Achevé vers 1778, l’herbier in-quarto du Musée botanique de Berlin n’est plus qu’un souvenir : il a disparu pendant la Seconde Guerre mondiale. Nous disposons toutefois d’informations précises sur cette collection, riche en annotations, grâce à Albert Jansen qui l’a décrite en 1885. Rassemblant plusieurs centaines de spécimens européens ou tropicaux, l’herbier in-quarto formait un ensemble homogène sur le plan matériel qui incluait probablement des spécimens issus des collections de Jean-Baptiste-Christophe Fusée-Aublet.
La collection
Parmi les sources qui décrivent l’herbier disparu du Musée botanique de Berlin (Botanisches Museum Berlin), l’ouvrage Jean-Jacques Rousseau als Botaniker d’Albert Jansen, publié en 1885, reste la plus complète. Selon Jansen (p. 256), l’herbier compte en 1885 dix volumes ou dossiers au lieu de onze, le troisième ayant disparu. L’ensemble est conservé dans un petit meuble étroit, fabriqué sur mesure quelques années auparavant. Sur ce meuble, des inscriptions comprennent la devise de Rousseau « Vitam impendere vero » et le titre de trois de ses ouvrages : Émile, Héloïse et Contrat social (Urban 1916, p. 417). Nous disposons de deux images de ce petit meuble. La première, affichée ici, présente l’herbier tel qu’il était exposé au Musée botanique (Potonié 1882, p. 19). La seconde, un peu ultérieure, montre le meuble de plus près (Cohn 1896, p. 185). L’herbier est conservé dans un compartiment du meuble. Selon Jansen (1885, p. 277 n.), les volumes in-quarto sont protégés par du cuir de porc. Une annotation indique le nom des première et dernière plantes contenues dans le volume, ainsi que la ou les classes linnéennes correspondantes. Comme l’herbier du Muséum national d’histoire naturelle de Paris, celui de Berlin est donc organisé d’après le système de Linné et commence logiquement par les classes Monandria et les Diandria (premier volume). Viennent ensuite les classes Triandria (deuxième volume), Tetrandria (troisième volume), et ainsi de suite. À l’intérieur des volumes, les plantes sont protégées par une feuille de papier pliée en deux. Elles sont fixées à l’aide de bandelettes de papier doré (Urban 1881, p. 157), comme dans d’autres collections de Rousseau (voir notamment les herbiers de Zurich et de Montmorency).

__Travail demandé__.
A. Recopiez le passage du texte sur l'herbier de Berlin qui s'ouvre sur les mots « Achevé vers 1778, l’herbier » et se clôt sur « de Jean-Baptiste-Christophe Fusée-Aublet. ».
B. Écrivez la suite du texte sur l'herbier de Berlin, à partir de l'endroit où il s'arrête.
Le matériel qui suit n'est pas nécessaire.

__Données enregistrées__.

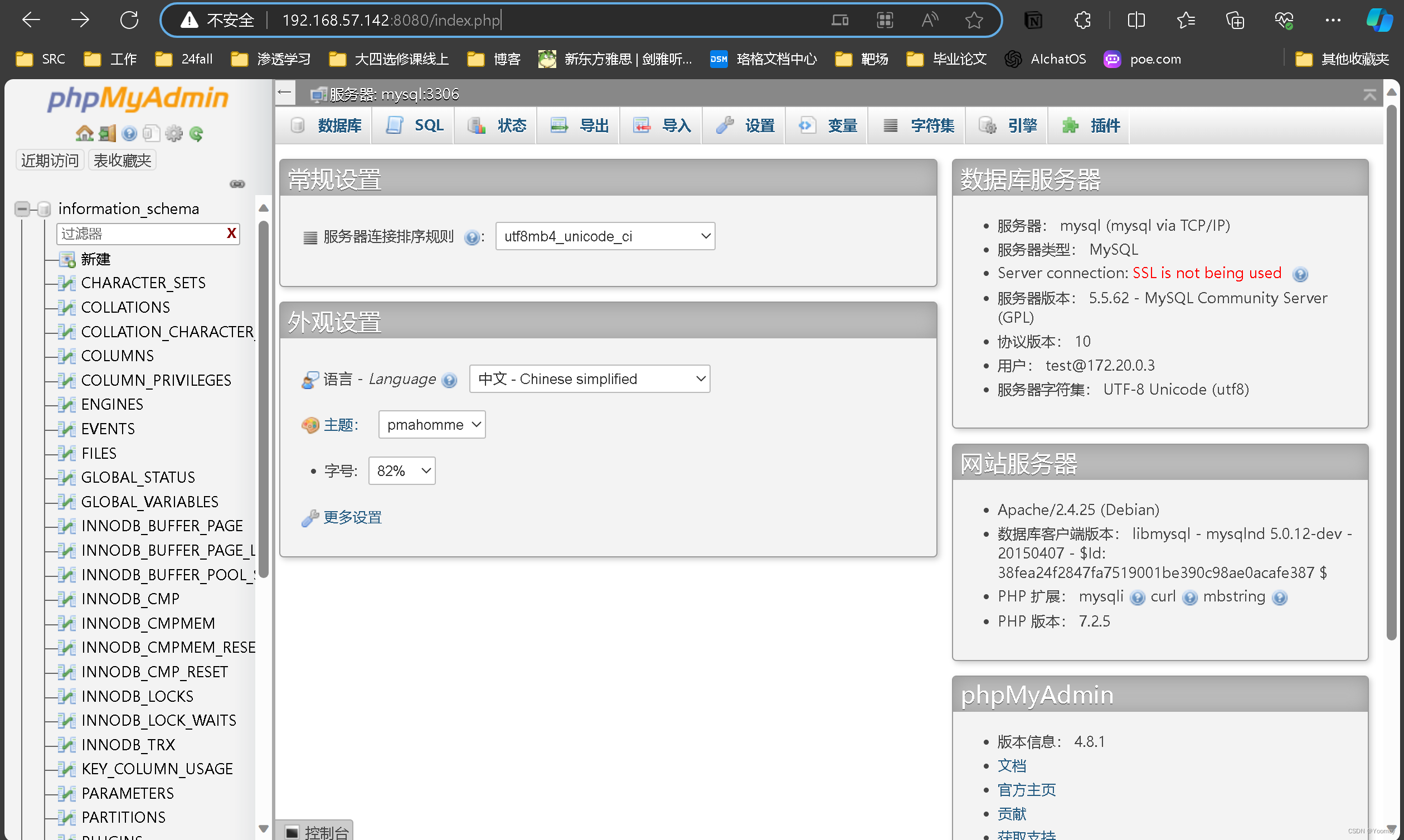
Task: Click the link-with-main-panel chain icon
Action: 237,184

__Réponses par tâche__.
A.
Achevé vers 1778, l’herbier in-quarto du Musée botanique de Berlin n’est plus qu’un souvenir : il a disparu pendant la Seconde Guerre mondiale. Nous disposons toutefois d’informations précises sur cette collection, riche en annotations, grâce à Albert Jansen qui l’a décrite en 1885. Rassemblant plusieurs centaines de spécimens européens ou tropicaux, l’herbier in-quarto formait un ensemble homogène sur le plan matériel qui incluait probablement des spécimens issus des collections de Jean-Baptiste-Christophe Fusée-Aublet.

B.
Dans le tiroir du haut du petit meuble, Jansen (1885, p. 256-257) signale plusieurs cahiers manuscrits. Ces cahiers incluent un catalogue des plantes de l’herbier de Rousseau en 1770, faisant probablement référence au « Grand herbier » in-folio, aujourd’hui disparu, que Rousseau avait reçu de Joseph Dombey (1742-1794) et qu’il avait complété avant de le vendre à Daniel Malthus (1730-1800) en 1775. À la fin du catalogue, Jansen trouve des notes relatives aux caractères de botanique imaginés par Rousseau et une liste de plantes datée de 1773. Toujours selon Jansen, un deuxième cahier contient la mise au net des caractères de botanique et un document intitulé « Fragment d’Herbier 1778 », cette fois relatif au futur herbier de Berlin. Le catalogue de cet herbier est l’objet d’un troisième cahier qui n’est toutefois pas de la main de Rousseau (Eichler, Cohn 1887). Enfin, dans un volume cartonné, un quatrième document contient le catalogue des plantes d’un herbier que Rousseau aurait offert à Sophie de Girardin (1763-1845), fille aînée de son dernier hôte le marquis René-Louis de Girardin (1735-1808) à Ermenonville. Un témoin plus tardif (Urban 1916, p. 417) découvre également des extraits d’un ouvrage du botaniste John Ray (1627-1805) transcrits par Rousseau.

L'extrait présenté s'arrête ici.